A unifying theme echoed by many organizers is that the celebrations should be . . . well, unifying. 

“This isn’t just about a big fireworks show on July 4th,” Rosie Rios, the chair of America250, the bipartisan organization charged by Congress to lead celebrations for the Semiquincentennial, told The Post. “This is a movement, not a moment.” Courtesy of America250

“This anniversary belongs to all Americans,” says Rios. “Patriotism or love of country can’t be a partisan issue. That’s why America250 has been steadfast in our commitment to bipartisanship and non-partisanship.” The task force’s 268 members come from both sides of the aisle, she says, “nearly equally represented across party lines, making it the largest bipartisan, bicameral caucus in Congress.”

With Trump back in the White House, there’ll be protests, of course. Some are already soliciting participants, like a “resistance”-styled march planned for Cape Cod on April 19, the anniversary of the war’s beginning. (The protest organizers declined to comment.) More will surely come — but isn’t that what American democracy is all about? Sheidley, for once, says his group hopes to transform the Old South Meeting House in Boston “into the raucous theater for popular protest that it served as in Revolutionary Boston.”

Pres. Trump has thrown his weight behind some 18-months of events, which have been dubbed “The Salute to America.” POOL/AFP via Getty Images

Some disagreements about our nation’s history and how it should be observed — is this a celebration or just a commemoration? — might be exactly what the Semiquincentennial needs.
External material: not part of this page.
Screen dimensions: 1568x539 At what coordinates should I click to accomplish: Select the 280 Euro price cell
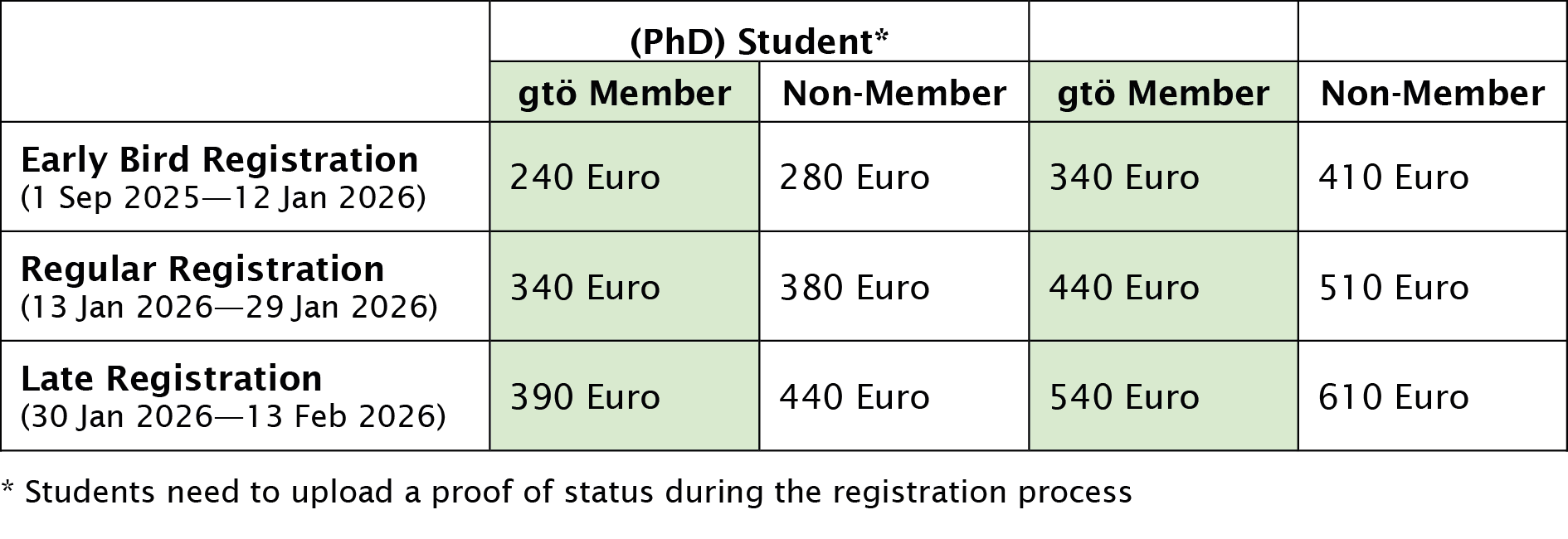(854, 177)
M. J. Rymsza-Pawlowska, a historian and author of “History Comes Alive: Public History and Popular Culture in the 1970s,” says in much the same way that the Bicentennial of 1976 helped Americans “find personal and emotional connections to the past,” the upcoming celebration is happening during a peak moment of popular interest in our shared history.

“You see it in the kinds of TV shows people are watching — like “Bridgerton,” “Peaky Blinders,” “Yellowstone 1923” — but also in the proliferation of people who are making history content online,” she says. “Americans are . . . really thinking deeply about commemoration, which is happening all around us.”

Ty Seidule, a retired US army brigadier general who led a 2023 effort to rename military installations named after Confederate soldiers, told The Post he hopes America250 won’t shy away from the “complicated” history of our country. For instance, “I hope we tell the story of Billy Lee, George Washington’s enslaved servant who was with him at every battle as a kind of enlisted aide,” says Seidule. “The only portrait of Washington at West Point has Lee in the picture. America’s complicated origin story in one painting.”

Nathaniel Sheidley, the president and chief executive of Revolutionary Spaces, hopes to transform Boston’s Old South Meeting House into a center of free-thinking and debate.

The Bicentennial of 1976 also had controversy, coming during an especially polarized moment after the Vietnam War and Watergate. But that celebration worked, says McClay, because it didn’t ask Americans to reach a single conclusions about a range of contemporary issues. “It lifted their minds and hearts above those things,” he says. “I hope something of the same can happen this time.”

The Semiquincentennial will ultimately be successful not if it has the biggest parades, the loudest fireworks and the most glorious recreations of Revolutionary War battles. It will succeed if it serves as “an invitation to the entire nation to come together, and remember what unites us as Americans,” says Clayton. 

That doesn’t mean not arguing with each other. After all, the Founding Fathers and everyone who fought alongside them “didn’t always agree with one another,” says Clayton. “But they shared ideals. That’s the message for all of us today.”

This isn’t the occasion to compel everyone to agree, adds McClay, or relitigate every old quarrel. “This is the moment to set all of that aside.”